Whenever anyone talks about crypto-currency, it’s hard not to mention bitcoin. Bitcoin was the world’s first crypto-currency, and is the most well-known. It was developed by an anonymous programmer called Satoshi Nakamoto, and released on January 3rd, 2009. Initially, there was little interest in the new currency, and its value was next to nothing.

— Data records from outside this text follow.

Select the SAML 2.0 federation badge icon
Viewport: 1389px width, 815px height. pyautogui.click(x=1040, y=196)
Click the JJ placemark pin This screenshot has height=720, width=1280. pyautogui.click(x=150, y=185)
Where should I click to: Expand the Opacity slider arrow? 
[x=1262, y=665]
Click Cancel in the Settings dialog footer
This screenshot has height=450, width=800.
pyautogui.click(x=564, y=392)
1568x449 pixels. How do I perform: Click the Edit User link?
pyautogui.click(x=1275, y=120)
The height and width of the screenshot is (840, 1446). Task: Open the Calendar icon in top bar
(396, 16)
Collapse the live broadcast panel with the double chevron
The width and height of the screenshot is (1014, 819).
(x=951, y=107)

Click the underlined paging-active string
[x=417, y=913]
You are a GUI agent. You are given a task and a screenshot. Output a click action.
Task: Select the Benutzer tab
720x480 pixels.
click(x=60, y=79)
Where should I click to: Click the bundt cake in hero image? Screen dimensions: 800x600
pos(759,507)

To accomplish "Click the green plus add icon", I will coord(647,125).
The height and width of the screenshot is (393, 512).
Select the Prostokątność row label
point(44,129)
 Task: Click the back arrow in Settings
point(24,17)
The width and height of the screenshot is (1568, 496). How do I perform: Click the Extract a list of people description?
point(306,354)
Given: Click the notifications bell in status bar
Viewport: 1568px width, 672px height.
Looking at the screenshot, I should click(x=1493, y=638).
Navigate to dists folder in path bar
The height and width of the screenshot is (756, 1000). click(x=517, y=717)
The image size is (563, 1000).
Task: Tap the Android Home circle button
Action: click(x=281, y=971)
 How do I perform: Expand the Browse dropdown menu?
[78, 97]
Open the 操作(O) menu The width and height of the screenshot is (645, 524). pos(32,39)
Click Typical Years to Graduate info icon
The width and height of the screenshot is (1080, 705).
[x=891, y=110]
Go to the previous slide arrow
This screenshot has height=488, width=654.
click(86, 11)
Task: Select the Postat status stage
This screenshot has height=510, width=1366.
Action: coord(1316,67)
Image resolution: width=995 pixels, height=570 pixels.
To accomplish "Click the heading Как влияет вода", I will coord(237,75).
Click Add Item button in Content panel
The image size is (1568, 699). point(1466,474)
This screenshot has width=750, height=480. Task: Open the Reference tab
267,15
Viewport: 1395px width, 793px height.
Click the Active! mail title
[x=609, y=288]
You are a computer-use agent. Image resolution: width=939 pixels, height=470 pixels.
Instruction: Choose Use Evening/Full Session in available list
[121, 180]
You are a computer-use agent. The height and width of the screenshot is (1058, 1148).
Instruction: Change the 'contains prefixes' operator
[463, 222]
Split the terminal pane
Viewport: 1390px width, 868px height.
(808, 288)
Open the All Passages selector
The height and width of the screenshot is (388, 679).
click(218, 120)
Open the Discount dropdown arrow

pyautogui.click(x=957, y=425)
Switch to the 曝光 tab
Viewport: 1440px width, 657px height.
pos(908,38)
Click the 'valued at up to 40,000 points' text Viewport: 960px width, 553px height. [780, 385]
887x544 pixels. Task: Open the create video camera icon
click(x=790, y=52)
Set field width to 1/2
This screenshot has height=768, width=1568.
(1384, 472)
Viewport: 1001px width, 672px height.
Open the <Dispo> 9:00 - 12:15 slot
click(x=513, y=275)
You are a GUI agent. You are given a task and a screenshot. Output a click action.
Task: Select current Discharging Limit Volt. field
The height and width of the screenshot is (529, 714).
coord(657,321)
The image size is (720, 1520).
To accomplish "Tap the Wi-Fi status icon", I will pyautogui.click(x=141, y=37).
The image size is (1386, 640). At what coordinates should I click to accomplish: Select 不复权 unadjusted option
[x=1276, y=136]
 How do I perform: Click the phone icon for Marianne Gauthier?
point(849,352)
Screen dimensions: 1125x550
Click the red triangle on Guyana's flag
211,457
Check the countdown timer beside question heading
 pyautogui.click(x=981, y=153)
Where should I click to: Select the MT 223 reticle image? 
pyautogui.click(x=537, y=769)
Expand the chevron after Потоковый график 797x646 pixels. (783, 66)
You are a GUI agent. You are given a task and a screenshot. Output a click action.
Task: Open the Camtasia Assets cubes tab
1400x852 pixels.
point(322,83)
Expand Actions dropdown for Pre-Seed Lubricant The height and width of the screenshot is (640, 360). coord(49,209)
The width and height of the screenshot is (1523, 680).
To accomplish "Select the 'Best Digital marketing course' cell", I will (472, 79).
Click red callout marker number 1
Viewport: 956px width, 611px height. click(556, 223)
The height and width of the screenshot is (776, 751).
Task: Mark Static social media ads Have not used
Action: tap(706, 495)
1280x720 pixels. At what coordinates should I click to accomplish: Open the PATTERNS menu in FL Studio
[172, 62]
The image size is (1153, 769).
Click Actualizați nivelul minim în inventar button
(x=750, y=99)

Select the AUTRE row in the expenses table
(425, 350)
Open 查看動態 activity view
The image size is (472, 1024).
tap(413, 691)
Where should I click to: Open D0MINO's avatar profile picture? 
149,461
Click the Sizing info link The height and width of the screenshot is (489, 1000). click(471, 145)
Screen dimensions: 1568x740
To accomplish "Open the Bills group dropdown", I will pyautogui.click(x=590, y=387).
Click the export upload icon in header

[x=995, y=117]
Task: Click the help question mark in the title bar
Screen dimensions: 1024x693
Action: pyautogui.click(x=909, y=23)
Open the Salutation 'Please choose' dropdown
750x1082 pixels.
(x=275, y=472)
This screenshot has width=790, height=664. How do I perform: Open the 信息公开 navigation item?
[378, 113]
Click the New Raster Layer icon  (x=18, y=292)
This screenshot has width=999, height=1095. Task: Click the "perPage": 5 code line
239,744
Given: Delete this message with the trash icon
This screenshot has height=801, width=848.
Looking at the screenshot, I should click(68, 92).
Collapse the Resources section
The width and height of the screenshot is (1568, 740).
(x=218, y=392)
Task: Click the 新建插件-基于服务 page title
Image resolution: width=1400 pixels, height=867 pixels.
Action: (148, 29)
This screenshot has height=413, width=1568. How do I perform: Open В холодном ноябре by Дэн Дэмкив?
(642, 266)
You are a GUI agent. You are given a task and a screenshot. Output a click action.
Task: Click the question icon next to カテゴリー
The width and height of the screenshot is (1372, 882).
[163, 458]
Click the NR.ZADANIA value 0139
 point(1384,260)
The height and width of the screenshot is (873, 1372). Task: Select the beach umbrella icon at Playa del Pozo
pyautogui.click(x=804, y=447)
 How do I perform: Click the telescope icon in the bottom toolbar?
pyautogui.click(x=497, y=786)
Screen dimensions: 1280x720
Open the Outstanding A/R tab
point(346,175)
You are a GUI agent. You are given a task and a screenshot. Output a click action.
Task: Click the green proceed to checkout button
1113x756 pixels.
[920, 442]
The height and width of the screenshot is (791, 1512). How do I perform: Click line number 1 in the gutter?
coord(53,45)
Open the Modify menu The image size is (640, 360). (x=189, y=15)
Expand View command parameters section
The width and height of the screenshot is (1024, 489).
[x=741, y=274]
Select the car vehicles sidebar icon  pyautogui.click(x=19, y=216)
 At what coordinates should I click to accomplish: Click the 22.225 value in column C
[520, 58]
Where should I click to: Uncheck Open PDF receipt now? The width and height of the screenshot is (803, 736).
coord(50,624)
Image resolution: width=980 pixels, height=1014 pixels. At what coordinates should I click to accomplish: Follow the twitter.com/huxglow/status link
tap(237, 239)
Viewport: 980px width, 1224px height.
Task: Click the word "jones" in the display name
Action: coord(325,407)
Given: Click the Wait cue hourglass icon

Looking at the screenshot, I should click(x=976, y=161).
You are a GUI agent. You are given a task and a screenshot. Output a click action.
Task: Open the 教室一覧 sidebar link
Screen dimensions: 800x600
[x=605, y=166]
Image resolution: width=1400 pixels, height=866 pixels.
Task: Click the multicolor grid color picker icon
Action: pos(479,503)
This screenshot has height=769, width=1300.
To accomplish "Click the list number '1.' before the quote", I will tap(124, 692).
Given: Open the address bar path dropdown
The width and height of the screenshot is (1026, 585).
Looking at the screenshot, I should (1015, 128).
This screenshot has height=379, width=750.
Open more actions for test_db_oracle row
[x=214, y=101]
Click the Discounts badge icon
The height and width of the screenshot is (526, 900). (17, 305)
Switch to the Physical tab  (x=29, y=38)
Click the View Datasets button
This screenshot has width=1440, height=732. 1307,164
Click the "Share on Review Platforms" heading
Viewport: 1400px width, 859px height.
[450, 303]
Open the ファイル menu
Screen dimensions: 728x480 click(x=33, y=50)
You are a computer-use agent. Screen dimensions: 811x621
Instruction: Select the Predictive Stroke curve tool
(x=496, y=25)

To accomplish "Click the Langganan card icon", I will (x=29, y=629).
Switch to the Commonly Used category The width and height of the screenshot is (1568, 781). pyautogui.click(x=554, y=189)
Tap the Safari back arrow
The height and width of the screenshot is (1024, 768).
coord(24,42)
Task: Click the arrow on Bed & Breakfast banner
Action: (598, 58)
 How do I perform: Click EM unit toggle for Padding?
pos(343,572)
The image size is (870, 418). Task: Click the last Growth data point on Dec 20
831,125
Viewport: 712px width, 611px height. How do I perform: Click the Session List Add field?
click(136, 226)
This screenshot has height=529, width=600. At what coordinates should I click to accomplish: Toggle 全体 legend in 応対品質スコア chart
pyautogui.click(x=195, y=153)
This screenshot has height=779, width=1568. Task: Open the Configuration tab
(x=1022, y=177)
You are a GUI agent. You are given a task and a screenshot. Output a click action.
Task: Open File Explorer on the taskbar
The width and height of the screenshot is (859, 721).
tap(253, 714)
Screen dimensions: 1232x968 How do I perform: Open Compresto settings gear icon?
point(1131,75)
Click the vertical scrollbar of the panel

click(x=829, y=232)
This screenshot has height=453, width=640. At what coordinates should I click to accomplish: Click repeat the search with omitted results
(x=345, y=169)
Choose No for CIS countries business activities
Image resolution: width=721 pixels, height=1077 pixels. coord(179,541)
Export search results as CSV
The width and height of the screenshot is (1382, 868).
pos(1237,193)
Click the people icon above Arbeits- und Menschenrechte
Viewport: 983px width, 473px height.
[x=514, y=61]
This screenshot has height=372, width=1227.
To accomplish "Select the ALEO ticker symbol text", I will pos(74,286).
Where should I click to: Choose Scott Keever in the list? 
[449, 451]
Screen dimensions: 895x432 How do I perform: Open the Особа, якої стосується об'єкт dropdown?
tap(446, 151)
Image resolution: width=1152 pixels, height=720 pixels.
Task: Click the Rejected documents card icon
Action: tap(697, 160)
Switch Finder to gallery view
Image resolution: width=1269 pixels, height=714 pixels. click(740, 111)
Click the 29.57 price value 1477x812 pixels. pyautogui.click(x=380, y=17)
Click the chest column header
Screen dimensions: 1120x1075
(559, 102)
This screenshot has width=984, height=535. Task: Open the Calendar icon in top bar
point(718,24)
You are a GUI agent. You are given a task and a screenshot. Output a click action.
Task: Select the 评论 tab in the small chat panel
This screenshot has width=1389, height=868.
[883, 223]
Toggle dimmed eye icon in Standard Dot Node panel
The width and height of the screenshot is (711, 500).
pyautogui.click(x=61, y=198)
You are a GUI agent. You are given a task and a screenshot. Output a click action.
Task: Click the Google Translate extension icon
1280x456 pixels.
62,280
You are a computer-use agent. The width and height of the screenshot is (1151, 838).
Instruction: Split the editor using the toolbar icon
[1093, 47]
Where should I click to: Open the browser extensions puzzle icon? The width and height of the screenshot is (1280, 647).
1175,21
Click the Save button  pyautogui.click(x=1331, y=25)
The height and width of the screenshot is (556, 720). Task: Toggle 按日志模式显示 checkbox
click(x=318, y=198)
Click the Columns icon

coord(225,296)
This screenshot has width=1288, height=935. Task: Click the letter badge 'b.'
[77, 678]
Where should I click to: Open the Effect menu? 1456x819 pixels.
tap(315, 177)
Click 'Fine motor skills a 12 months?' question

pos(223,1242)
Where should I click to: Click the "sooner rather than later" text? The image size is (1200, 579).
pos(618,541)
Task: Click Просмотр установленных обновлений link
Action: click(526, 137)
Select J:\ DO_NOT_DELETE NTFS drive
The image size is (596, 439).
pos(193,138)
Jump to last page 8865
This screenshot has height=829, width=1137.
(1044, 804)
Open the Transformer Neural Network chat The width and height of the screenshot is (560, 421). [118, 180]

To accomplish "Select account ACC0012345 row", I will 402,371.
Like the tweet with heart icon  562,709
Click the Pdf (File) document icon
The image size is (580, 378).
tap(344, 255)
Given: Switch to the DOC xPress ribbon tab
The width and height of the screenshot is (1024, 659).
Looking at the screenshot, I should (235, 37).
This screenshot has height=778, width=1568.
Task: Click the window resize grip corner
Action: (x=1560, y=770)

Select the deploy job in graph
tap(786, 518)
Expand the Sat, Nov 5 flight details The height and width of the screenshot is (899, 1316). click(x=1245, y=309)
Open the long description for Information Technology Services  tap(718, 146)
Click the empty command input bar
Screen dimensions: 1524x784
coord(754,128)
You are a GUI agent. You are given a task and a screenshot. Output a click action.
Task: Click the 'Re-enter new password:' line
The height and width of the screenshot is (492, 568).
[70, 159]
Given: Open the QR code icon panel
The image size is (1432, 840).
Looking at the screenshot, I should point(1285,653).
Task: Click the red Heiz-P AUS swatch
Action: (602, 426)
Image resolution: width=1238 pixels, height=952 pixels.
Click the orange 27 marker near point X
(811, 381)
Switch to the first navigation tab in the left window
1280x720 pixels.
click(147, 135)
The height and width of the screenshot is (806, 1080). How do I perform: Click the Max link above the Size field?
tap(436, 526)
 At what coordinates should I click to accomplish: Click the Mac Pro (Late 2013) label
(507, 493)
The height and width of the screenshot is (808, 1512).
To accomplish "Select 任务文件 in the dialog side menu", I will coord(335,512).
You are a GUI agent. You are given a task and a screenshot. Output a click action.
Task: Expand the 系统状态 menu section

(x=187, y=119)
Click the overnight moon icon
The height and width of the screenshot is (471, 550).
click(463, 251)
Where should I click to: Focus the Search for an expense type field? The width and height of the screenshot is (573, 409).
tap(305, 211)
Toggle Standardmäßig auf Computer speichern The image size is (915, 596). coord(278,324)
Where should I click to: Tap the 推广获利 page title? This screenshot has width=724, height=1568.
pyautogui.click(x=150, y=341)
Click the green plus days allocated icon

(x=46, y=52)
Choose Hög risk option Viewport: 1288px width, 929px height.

However, in April of 2013 bitcoin’s value started to increase dramatically, and by December of that year 1 BTC was worth approximately $1,250. Since then, bitcoin has gradually gained popularity, and more online and high street retailers are beginning to accept it as a payment method.

How does Bitcoin Work?

Bitcoin is a decentralized currency – it is not owned or controlled by any one entity, and instead operates on a peer-to-peer system. This means all transactions are conducted directly between payer and payee, without the need for a central banking system. Bitcoin is not backed by any physical commodities, so its value is determined by its users, in the same way as fiat currency. Unlike fiat currency however, bitcoin’s value can be artificially adjusted, so it is immune to inflation.

Bitcoins are stored in ‘bitcoin wallets’, pieces of software that records a person’s bitcoin balance and transaction history. A wallet can be kept on a computer, smart phone or tablet. Each wallet is assigned an ‘address’, which is an alphanumeric code that functions like an email address. All a person needs to send bitcoin to another wallet is that wallet’s address code. Bitcoin transactions can be made in the real world by use of QR codes, which can be scanned with a smart phone or similar device, and allows bitcoin to be transferred directly to the vendor.

A single bitcoin can be divided into sub-units, to make spending it easier. The most commonly used is the milliBitcoin (1/1000th of 1 BTC). However, theoretically there is no limit to how many sub-units a bitcoin can be broken down into, as its value increases.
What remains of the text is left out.